Accusation and Accountability in Jello Biafra’s Dead Kennedys Lyrics

By Monte Williams

It’s not surprising that the Ramones, the Misfits and the Dead Kennedys were such standouts in the punk rock genre. The Ramones embraced an accessible pop sound that one would expect to have earned them the scorn of the punk fan base, and Glenn Danzig’s beautiful vocals stood out in a genre populated by shouters and screamers. And for all their angry criticism of police corruption and religious hypocrisy and political incompetence and consumer greed, Jello Biafra’s Dead Kennedys refused to spoon-feed their angry fans with easy answers and soothing scapegoats. They demanded, instead, that their fans take a look at themselves.

Near the end of the unfortunately titled “Stars and Stripes of Corruption” (from the Frankenchrist LP), Jello Biafra delivers a spoken-word monologue that begins, “But what can just one of us do?” This calls to mind arguably the worst song in the history of music: KISS’s cover of Argent’s “God Gave Rock n’ Roll to You”, wherein Paul Stanley addresses his troubled fans with a motivational speech that begins, “I know that sometimes life can be tough, and I know that life can be a drag…” From there, though, Biafra says, “We won’t destroy society in a day until we change ourselves first from the inside-out / We can start by not lying so much and treating other people like dirt”.

Leave it to Jello Biafra to unceremoniously assume that his entire fanbase shares his dream of destroying American society. But where a lesser band would make “Destroy the USA!” its chorus, Jello admonishes each listener to put down his bricks and bats and spray paint cans and work first at being a better person. (The next lyric in the monologue: “It’s so easy not to base our lives on how much we can scam”.)

Alas, these challenges went unanswered more often than not, because too few Dead Kennedys fans understood the band’s message. In Frankenchrist’s “This Could Be Anywhere”, Biafra sings, “So many people I know… can’t create, so they just destroy / ‘Come on, let’s set someone’s dog on fire!’”. One can imagine the average Dead Kennedys fan responding, “Yeah! Let’s set someone’s dog on fire!”

My friends and I were no better, at least at thirteen. Our chief response to “Goons of Hazzard” was to pitch a fit of I-can-see-my-house-from-here pride because Biafra mentioned our hometown of Oroville in the song. Here is the verse in question: “We’re the vigilante heroes of your tough-guy flicks / Bashing punks and bums and fags with our baseball bats / No deer to blow away in the woods today / So we go to Oroville and shoot a black kid down / Or waste demonstrators in Greensboro, instead”.

It never occurred to us that Biafra might be referring to some other Oroville, but I’m sure you’ll agree when I gently suggest that a hopeless case of Narcissistic tunnel vision was the least of our issues.

_GIVEN PROBLEM_
According to the essay on Jello Biafra's lyrics, on which Dead Kennedys LP does "Stars and Stripes of Corruption" appear?

_COLLECTED MATERIAL_
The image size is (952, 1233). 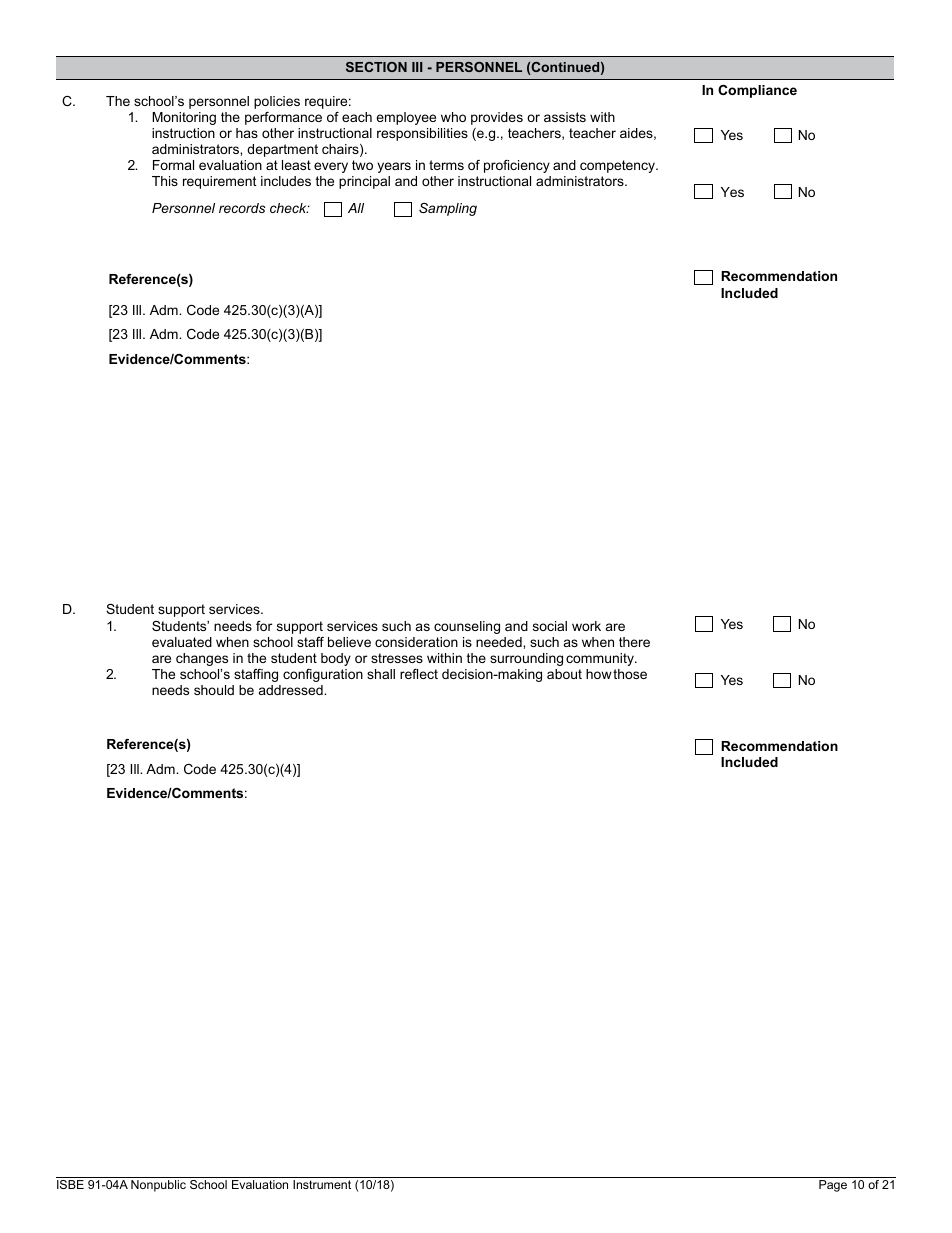 What do you see at coordinates (182, 642) in the screenshot?
I see `evaluated` at bounding box center [182, 642].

_CORRECT RESPONSE_
Frankenchrist